Since the publication of the first reports about 2019‐nCoV spread in Wuhan, China, in 2019, more than a million people have died due to 2019‐nCoV pneumonic infection, and the ever‐increasing number of infected patients has exceeded a whopping figure of 38 million in more than 190 countries, thus gaining the proportion of a pandemic.1,2 It spreads through respiratory droplets between close contact, defined as within 6 feet of the person and at least 15 minutes spent in proximity. Incidentally, this is the third spread of coronavirus during the last two decades after SARS‐CoV and MERS‐CoV.3 Despite that, the prognosis for most infected patients has been encouraging; the effect of the virus has been devastating for others. Although much has been published regarding the transmission dynamics, disease progression, and its severity,4‐7 the most frequent complication of 2019‐nCoV is the onset of acute respiratory distress syndrome (ARDS) that is characterized by desquamation of the pneumocytes, the formation of the hyaline membrane, and pulmonary edema in 60%‐70% of those admitted to the intensive care unit (ICU).4,8 Within a week from the onset of the disease, the severely affected patients may develop dyspnea and hypoxemia, which quickly progress to ARDS and get aggravated by the cytokine storm, thus leading to refractory respiratory failure besides multi‐organ failure.9‐12 Approximately 20% of 2019‐nCoV cases may develop ARDS, ~62% progressing to severe symptoms and even death.13 There are many low prognosis indicators of ICU‐admitted COVID patients, such as deep vein thrombosis and pulmonary embolism. Therefore, anticoagulant therapy is recommended for COVID patients.14
Social‐distancing and the use of face masks remain the most rigorously practiced and effective preventive measures to curtail the spread of viral infection.15 Simultaneously, urgent pharmacological intervention for 2019‐nCoV infection‐related ARDS is warranted to minimize the rate of mortality. In the management of advanced cases, extracorporeal membrane oxygenation, and related forms of whole‐body management in intensive care units could save less than 50% of patients.16 Therefore, it is crucial to find novel ways to treat patients with ARDS caused by 2019‐nCoV for better a prognosis.17 Successful efforts have led to the development of 2019‐nCoV‐specific vaccine. Besides, the preclinical and clinical assessment of the existing pharmacological agents encompassing antimalarial quinine/hydroxyquinoline to the current antiviral drugs, that is, remdesivir, lopinavir, and broad‐spectrum antibiotics, that is, azithromycin and even stem cells.18‐21 Despite the recent availability of RNA and heat‐killed virus‐based vaccines, it will require Herculean effort to vaccinate every individual worldwide.
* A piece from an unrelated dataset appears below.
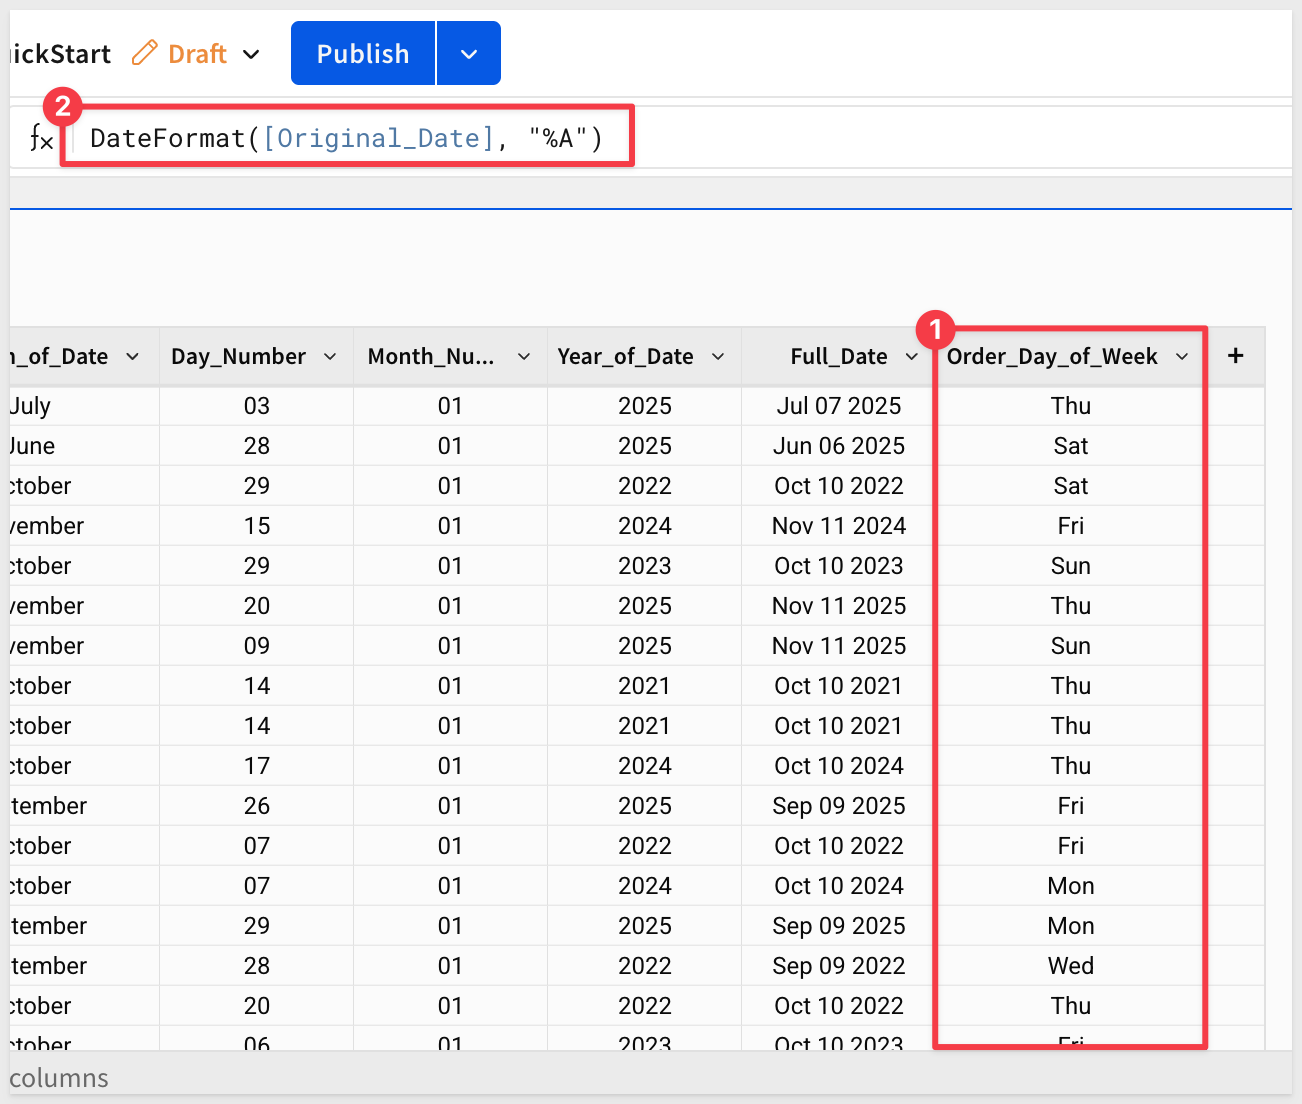Screen dimensions: 1302x1104
Task: Click the Sep 09 2022 date cell
Action: point(838,966)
In many cases, corticosteroid therapy has been used with encouraging results that have prompted World Health Organization (WHO) to issue particular guidelines for potentially effective life‐sustaining pharmacological intervention.22 The WHO’s new guidelines are based on the data obtained from two meta‐analyses, including eight randomized trials and 7184 patients. Our retrospective study was designed to investigate the clinical course and treatment timeline in eight patients (three males and five females) suffering from severe ARDS caused by 2019‐nCoV infection. The patients were mechanically ventilated and received short‐term high‐dose corticosteroid therapy. The critical finding of our retrospective study reveals significant benefits of high‐dose corticosteroids in 2019‐nCoV‐infected patients.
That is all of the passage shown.